• [Problem description] Produce as output only the lines below starting at the line with "The width and" and continuing through the line with "Click the product name search field", each one exactly as written.

• [Data for processing]
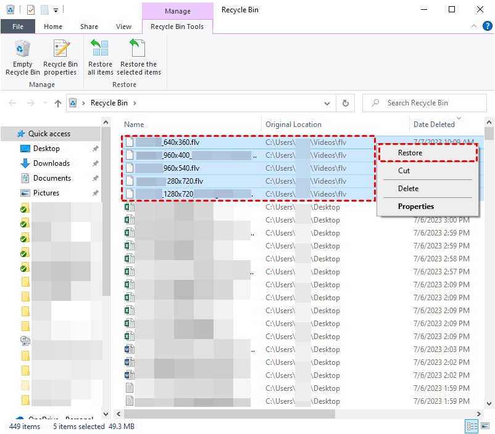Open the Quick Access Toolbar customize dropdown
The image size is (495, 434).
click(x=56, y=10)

--

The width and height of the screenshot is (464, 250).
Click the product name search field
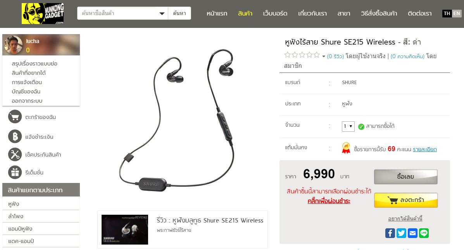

...

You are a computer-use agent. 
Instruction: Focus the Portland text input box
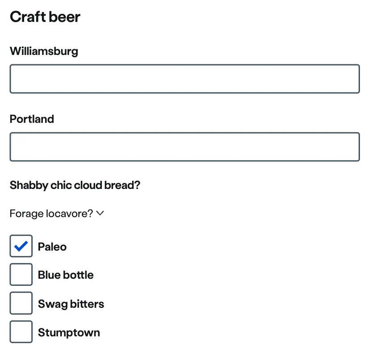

• [Output below]
The width and height of the screenshot is (464, 250).
Click the product name search field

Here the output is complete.